In Aim 1, a family of 12 gels will be synthesized, mechanically characterized, and evaluated in vitro and in vivo for easy catheter injection and retention in the contracting heart.
In Aim 2, a regenerative payload, minicircle genes encoding stromal cell-derived factor-1?, will be tethered to the injectable gel via DNA hybridization with peptide nucleic acid-peptides to achieve sustained, long-term release.
In Aim 3, the gel formulation with optimized in vivo retention and sustained gene release will be evaluated for therapeutic potential in a preclinical rat MI model. This Career Development Award would enable me to enhance my strong background in biomaterials chemistry and gene delivery with new expertise in cardiovascular biology, preclinical models of ischemic cardiomyopathy, and translational bioengineering. My career development plan includes (1) formal coursework in regenerative medicine and cardiovascular biology and disease, (2) technical training in recombinant biomaterials, minicircle genes, and preclinical MI models, (3) close co-mentorship by two outstanding scientists (a bioengineer and a surgeon) with a strong track-record of successful training and collaboration, and (4) career guidance by an Advisory Committee that reflects a diversity of career experiences and fields. To prepare for my transition to independence, I devised a plan in consultation with my co-mentors to further increase and strengthen my professional network, to become polished and confident in my oral research presentations, and to gain invaluable grant-writing skills. This plan leverages the outstanding resources available within the Stanford Cardiovascular Institute and the Stanford School of Engineering with national and international events. During the last year of this award, I will prepare and submit application packets for the position of tenure-track Assistant Professor in Bioengineering. My long-term goal is to lead a translational bioengineering lab that develops regenerative therapies for cardiovascular diseases and to serve as a role model for young black scientists.

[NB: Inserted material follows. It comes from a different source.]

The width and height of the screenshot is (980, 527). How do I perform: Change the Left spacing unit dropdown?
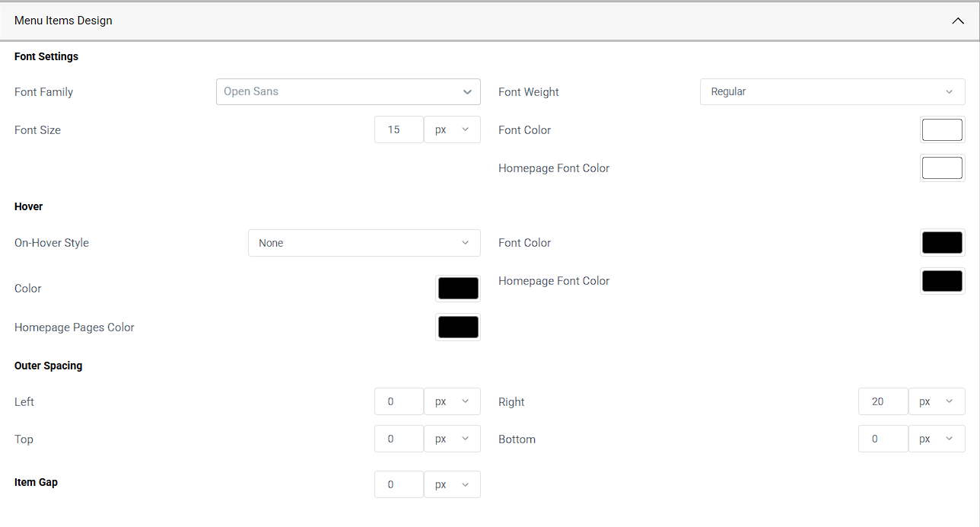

Minimally invasive, local delivery of drugs, cells, genes, and/or growth factors is a promising regenerative approach for ischemic injuries, such as myocardial infarction. However, delivery remains an unmet challenge due to the need for a delivery biomaterial that is easily catheter injectable while also being effectively retained in the contracting heart. This proposal uses a multidisciplinary approach to overcome these challenges to local, minimally invasive catheter delivery to the cardiac environment to promote neoangiogenesis and improved ventricular function in MI patients.